Your file system should implement the following parts of a file system using some appropriate API.
- Directories
- List, create, and delete files. Create and delete directories. Omit rename and link. You are allowed to restrict the length of filenames, if this would make the implementation easier.
- Files
- Open, close. Sequential read/write of streams of bytes.
- Inodes
- Size, access and modification time stamps. Omit owner, permissions, reference count, etc. You only have to implement one level of indirect data pointers.
To ease the implementation we will not use User-mode Linux as for the previous two assignments. Instead, you should implement LFS as a normal user program using either C or Java depending on what you prefer. The actual file system should be implemented using a normal semi-huge file in the file system of the computer you use. Everything must be able to run on the Linux machines at IMADA.
In the LFS implementation of Tanenbaum and Woodhull they use a cleaner thread which runs periodically. If necessary, you do not need to use a special thread. Instead you can do the cleaning in connection with file system operations.

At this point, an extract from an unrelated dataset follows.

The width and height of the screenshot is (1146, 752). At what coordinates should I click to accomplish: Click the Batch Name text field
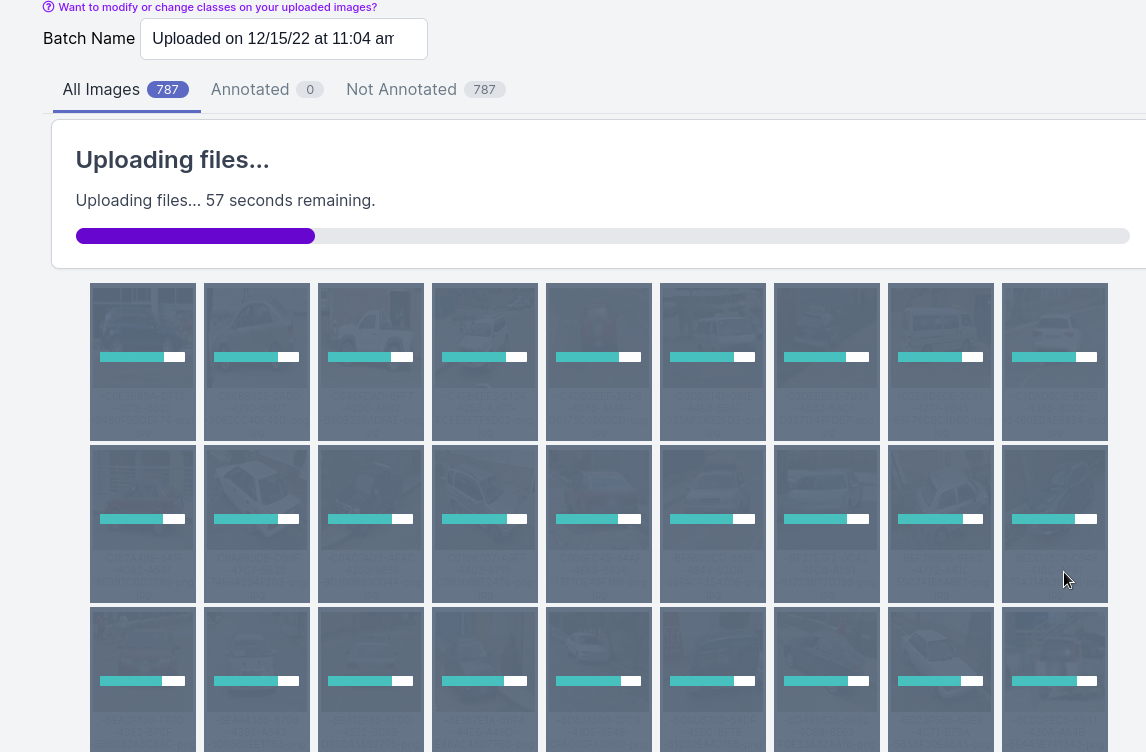[x=283, y=39]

Note that in the description above and in the pages from Tanenbaum and Woodhull, a lot of details are left out. You have to decide for yourself what is appropriate and what to do.
Report
The report must be short and precise (maximum 10 pages plus source code). Remember that you must demonstrate that you have understood the problems and solutions.
It must include the following:
- A description of what you have done and the choices you have made.
- Discuss how your LFS implementation could recover from a power failure and how you would guarantee that recovery is always possible, even if yet a power failure happens while you are recovering from the previous failure. Note: You do not have to implement this.
- A description of the tests you have made and the motivation for these. The tests must be able to verify that your solution works correctly, but you do not have to test all possible error scenarios. Remember it is better to document a bug rather than just ignoring it.
Further References
If you want more information, you can have a look at the following. Note: this is not necessary, if you only want to do the assignment.
- FUSE (Filesystem in USErspace) is an easy way to create a file system running in userspace for Linux.
- Mendel Rosenblum and John K. Ousterhout. The design and implementation of a log-structured file system. ACM Transactions on Computer Systems volume 10:1, February 1992, pages 26 - 52, February 1992. The paper is available from the ACM digital library. Note: to get the actual PDF-file may require you to be at the university. The paper describes LFS in more detail.
- JFFS2: The Journalling Flash File System, version 2 is a variant of LFS used for flash devices. This file system is included in any newer standard Linux kernel.
Frequently Asked Questions (FAQ)
- Are we allowed to work in groups?
- For everything except the report, you are allowed to work in groups of at most three people. Write the members of your group on the front page of your report. The report you have to write on your own. Remember that the three required assignments are part of your final exam in June, i.e., you have to fully understand all parts of what you have done.
- How do I actually do this? It seems very complicated
- Have a look at some of the links at the top of this page. You can also try to send an email to the DM14 mailing list; maybe some other group has been able to solve your particular problem.